The Story of a ReleaseMaintenance Technology
From where you’re sitting as a Network Creator on Ning, platform releases aren’t very transparent. The Ning Platform and your social networks go down for a couple of hours, then come back up, and not much has changed.
With nothing visible to you, the natural question is why did we take everything down at all? And, in rare occasions like this past weekend, the release is followed by another release right after the first one, and you’re left wondering what is happening.
So, here’s a little on what went on behind the scenes of Saturday night’s release, and the update that followed on Sunday night…
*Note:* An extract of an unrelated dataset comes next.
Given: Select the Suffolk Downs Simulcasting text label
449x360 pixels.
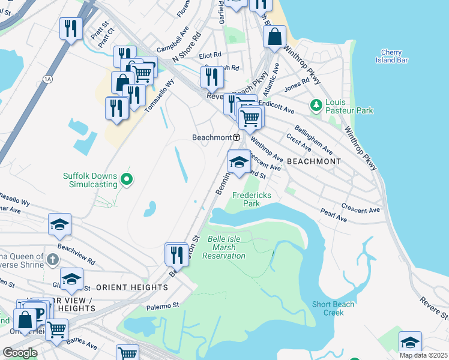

We started with prep work an hour before the release, at 8 pm Saturday (other minor items get completed during the day). Prep work involves a number of things: priming repositories that contain the code that we will deploy to the servers, which we at Ning call “cores” (in all, over 20 Gigabytes of binaries get propagated across the Ning platform to update the cores to a new release), disabling some alerting systems that would otherwise go haywire during the maintenance, and doing setup on standby systems that would have to be switched on during the maintenance.
The maintenance started on time at 9 pm Saturday, and we were off to the races. For platform releases, we have a plan that parallelizes steps as much as possible, but also requires a lot of coordination. On Saturday, the full release process was completed within one hour – Ning and your social networks were running again behind “closed doors” by 10:05 pm PDT.
However, as with every platform release, we do a full Quality Control check -largely automated – which we clocked at 35 minutes to verify all major functionality across the platform and networks. Needless to say, we do a lot of Quality checks in staging environments that replicate what’s in the Ning Platform, but there’s always some potential in the small non-obvious differences between the environments that may create subtle problems live in production. So before going live again, we double check everything we can.
In this case, by 10:40 PM on Saturday we had completed the QA cycle successfully except for one item in the “core” that handles messaging in the platform. We spent the next 25 minutes fixing the small issue that caused this and Ning came back online at 11:05 pm PDT.
But for us that’s only the beginning. After a release is done and the site is live, the team always keeps “watch” over the system for up to 2 hours, regardless of what time we completed the release. This is to check and recheck items that may have been missed. This “platform watch” involves verifying various system health checks, memory consumption, and comparing platform behavior under load with previously established parameters, as well as the more prosaic manual testing. In this case, our paranoia paid off, when we discovered that one of the panels in the Ningbar (“My Networks on Ning”) was not updating properly, but at the same time showing no errors.
It took over an hour of head-scratching and debugging before we realized that we had erroneously disabled one of the internal indexing systems that was involved in generating that data. In another 30 minutes we had checked and double-checked the solution and by around 1 am PDT everything was normal. We continued system watch until 2 am and called it a night.
Sunday at 8 am PDT we got alerts on an internal system that was about to run out of capacity to serve requests. This was not visible to anyone using the Ning Platform – we have redundancy built in at many levels to prevent that. We also have very sensitive alerting in place to identify, as much as possible, issues before they become visible by you.
For this first occurrence it seemed like an isolated event, so we left it alone but continued watching carefully. At 9:30 am PDT the alert sounded again. This time, the team got online to get to the root cause of the problem. In the process, we discovered other minor issues (again, nothing that would impact you directly) that we wanted to get fixed before the issues became a real problem, for example, sub-optimal settings on some servers on how they connected to databases.
By 6 pm PDT, we had the updated release ready and QA started. Our plan initially was to do a release without going into maintenance, but at 7:20 pm it became clear that this wasn’t going to be possible, and we had to do a brief downtime. We activated our response systems but thanks to a typing mistake by yours truly not everyone got notified in time. We are now reviewing how we can avoid this from happening again in the future.
We started the release process finally around 7:30 pm PDT, and completed all the steps for the release and checks after going live by 10:00 pm PDT, with the actual downtime in between.
All in all, it wasn’t a great release, from your perspective, or ours. You can be sure that we will look at what went right and what went wrong and work to get it right the next time. In the meantime, we thank you for your patience, and for using Ning!